Retype only the lines below from the one with "You are a computer-use" to the one with "This screenshot has height=648, width=924.", inclusive, skipping every image.

··· INPUT DATA ···

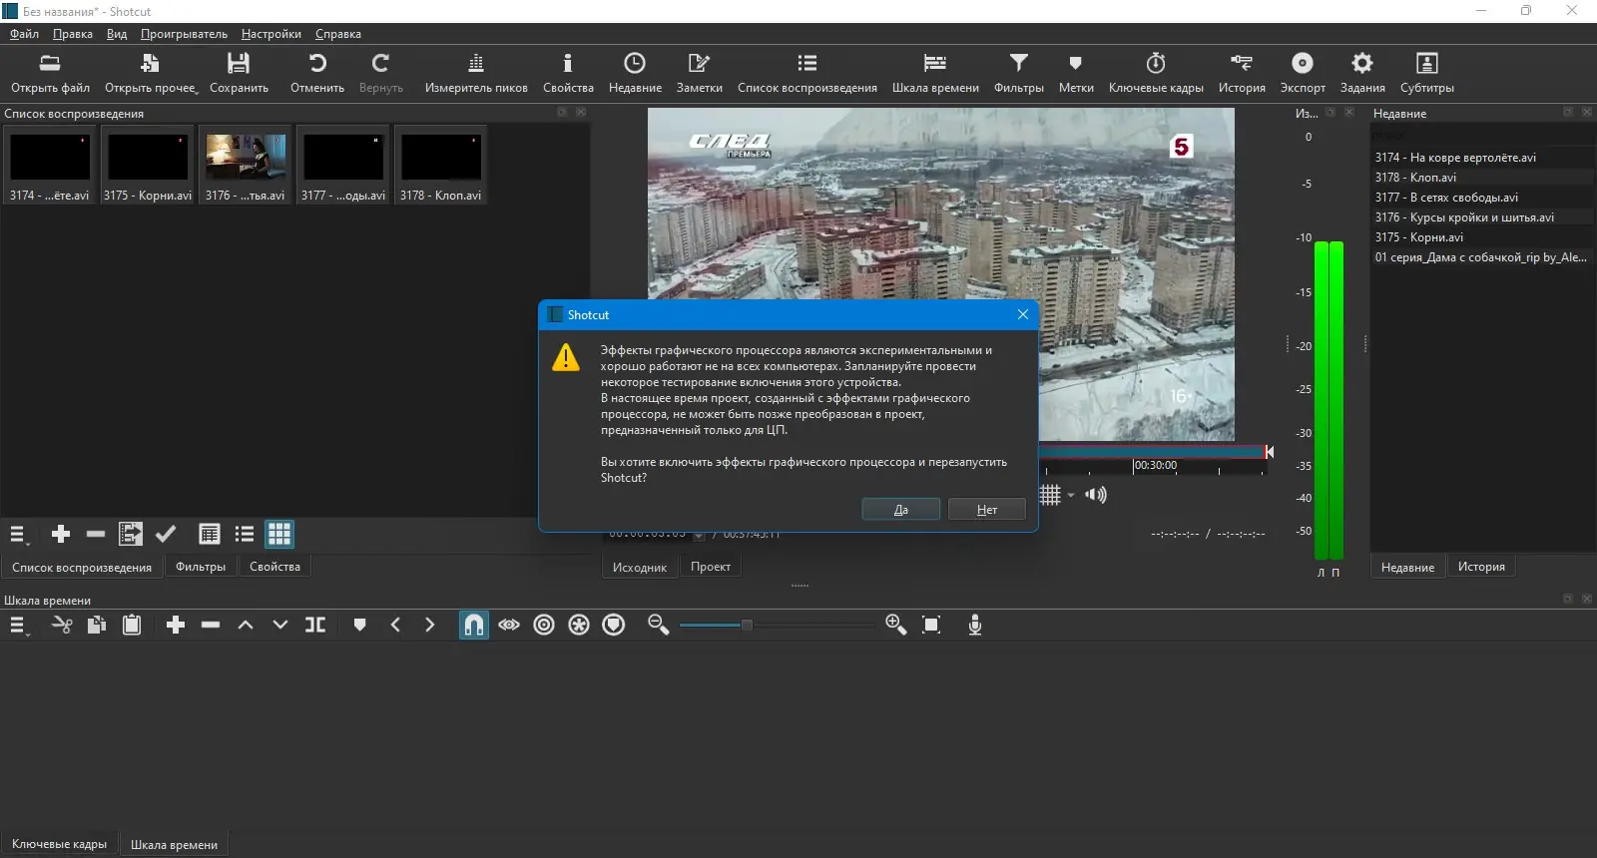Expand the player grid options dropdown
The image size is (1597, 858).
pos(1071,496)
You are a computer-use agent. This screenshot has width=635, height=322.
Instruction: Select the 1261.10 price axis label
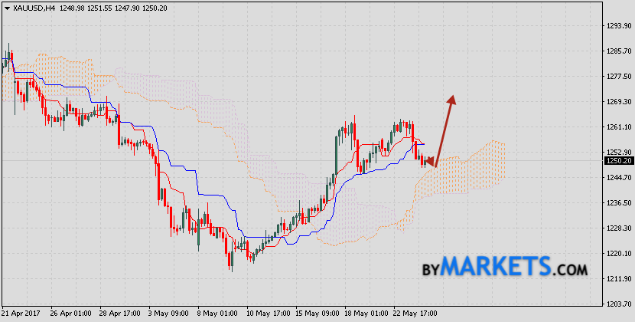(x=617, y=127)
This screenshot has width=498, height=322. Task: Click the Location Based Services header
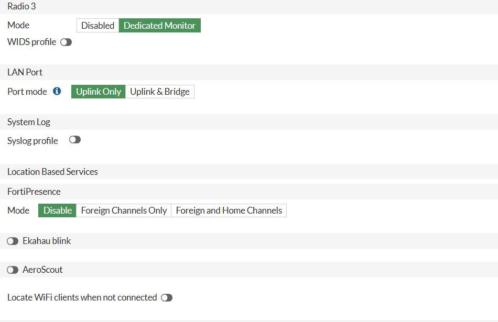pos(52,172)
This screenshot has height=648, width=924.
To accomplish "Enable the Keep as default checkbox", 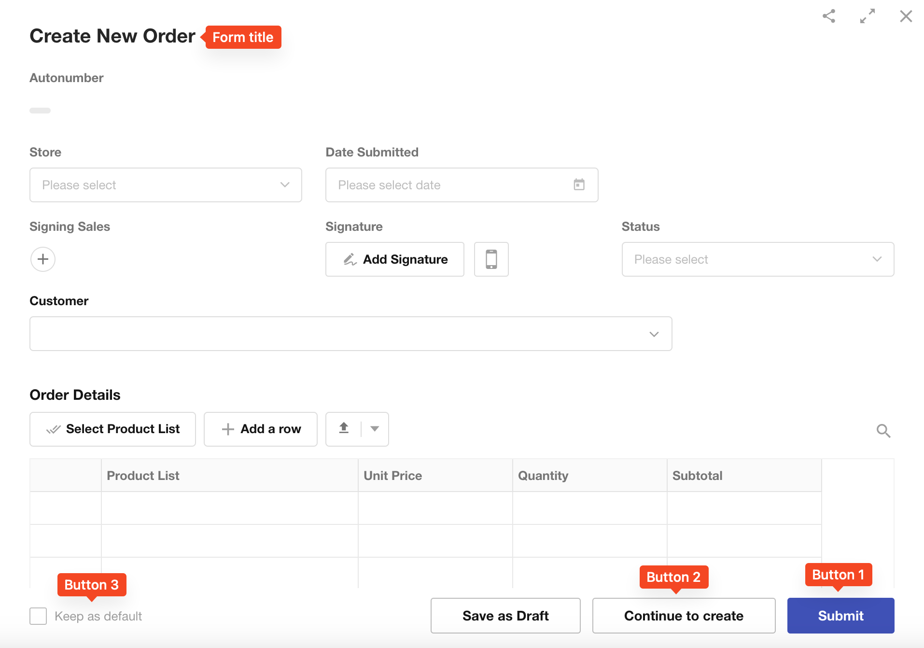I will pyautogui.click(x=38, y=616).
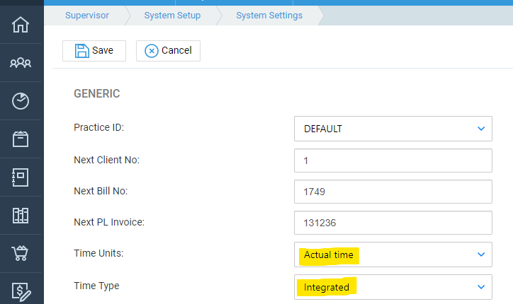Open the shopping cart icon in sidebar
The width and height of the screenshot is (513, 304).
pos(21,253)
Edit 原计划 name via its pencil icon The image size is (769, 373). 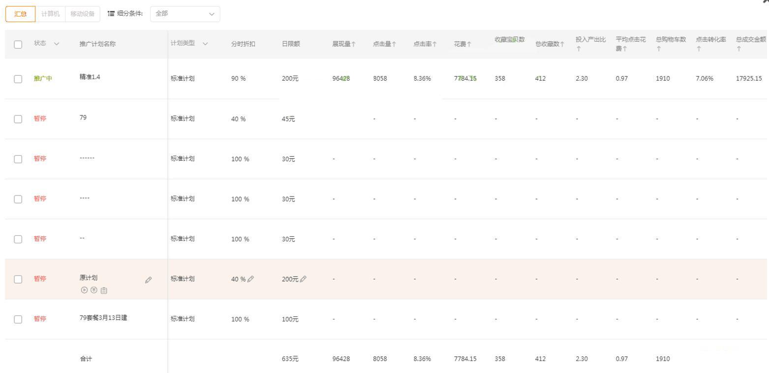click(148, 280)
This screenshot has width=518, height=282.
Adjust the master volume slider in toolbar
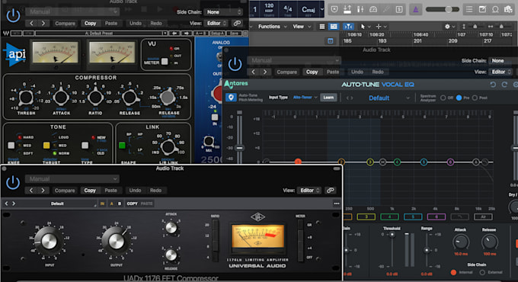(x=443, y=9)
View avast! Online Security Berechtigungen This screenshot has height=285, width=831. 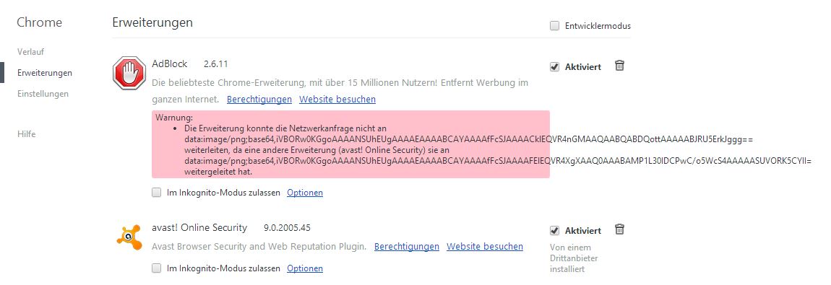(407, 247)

···

- ANSWER BOX
You are a computer-use agent. This screenshot has width=635, height=322.
Instruction: Select the 1261.10 price axis label
(x=617, y=127)
This screenshot has width=498, height=322. Task: Click the Location Based Services header
pos(52,172)
This screenshot has height=648, width=924.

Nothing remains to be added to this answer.